▸ Set of tasks
A - In the essay on sectarian conflict in the Middle East, reproduce the passage starting at "Whatever its original" and ending at "more in vogue.", swapping "bloodshed" for "violence".
B - Condense the paragraph of the essay on sectarian conflict in the Middle East that begins "Whatever its original source" into a shorter version that keeps its main facts.

▸ Text block
▼

By Chris Beall
With the recent escalation in Yemen between Shiite Houthi rebels and Sunni Arab coalition forces, journalists, commentators and policymakers have resurfaced a popular story to explain the latest wave of fighting in the Hadramaut. It goes something like this: whatever the particular circumstances of this individual conflict, what we’re really witnessing in the sectarian warfare across the contemporary Middle East is a theological realignment and reformation of Islam itself—a prolonged umbrella conflict between Sunnis and Shiites that resembles the scope and significance of Europe’s Thirty Years’ War.
Whatever its original source, this story has gained remarkable traction over the last few years. With the rapid ascent of the Islamic State of Iraq and Syria (ISIS) and the virtual unraveling of Syria and Iraq along sectarian lines, commentators from a variety of backgrounds have deployed this narrative to explain the truly horrific bloodshed that has unleashed in the region. Whether one looks to the easing of Iranian sanctions or the implosion of the Arab Spring, 17th-century European history seems to be on everyone’s tongue. For the last three centuries, the Thirty Years’ War has never been more in vogue.

▲

▸ Data shown

▼

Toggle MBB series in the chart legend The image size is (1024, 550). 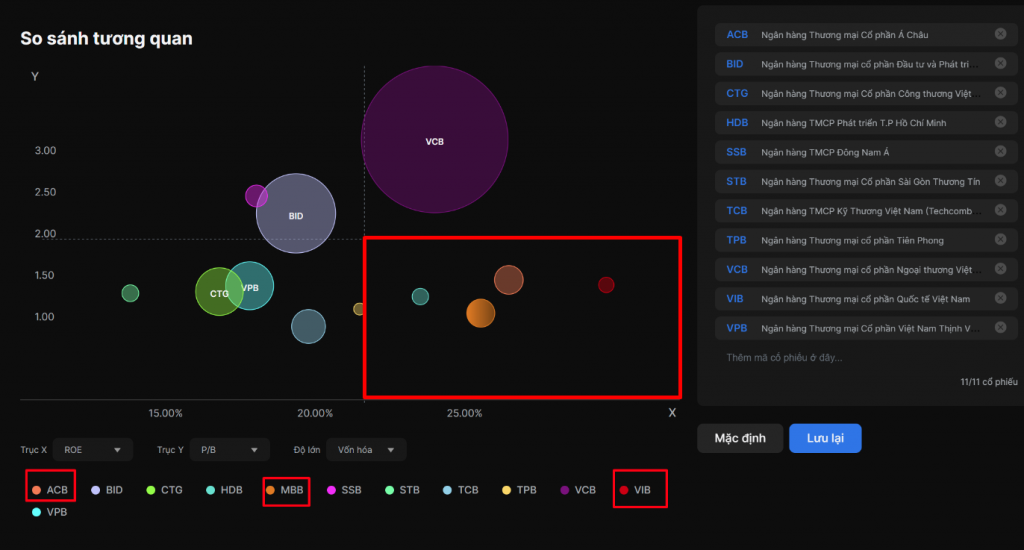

▲

▸ Answers per task
A -
Whatever its original source, this story has gained remarkable traction over the last few years. With the rapid ascent of the Islamic State of Iraq and Syria (ISIS) and the virtual unraveling of Syria and Iraq along sectarian lines, commentators from a variety of backgrounds have deployed this narrative to explain the truly horrific violence that has unleashed in the region. Whether one looks to the easing of Iranian sanctions or the implosion of the Arab Spring, 17th-century European history seems to be on everyone’s tongue. For the last three centuries, the Thirty Years’ War has never been more in vogue.

B - This story has spread widely in recent years. As ISIS rose and Syria and Iraq split along sectarian lines, many commentators used it to explain the region's bloodshed. Whether discussing the easing of Iranian sanctions or the collapse of the Arab Spring, people keep invoking 17th-century Europe, and the Thirty Years' War has never been more fashionable.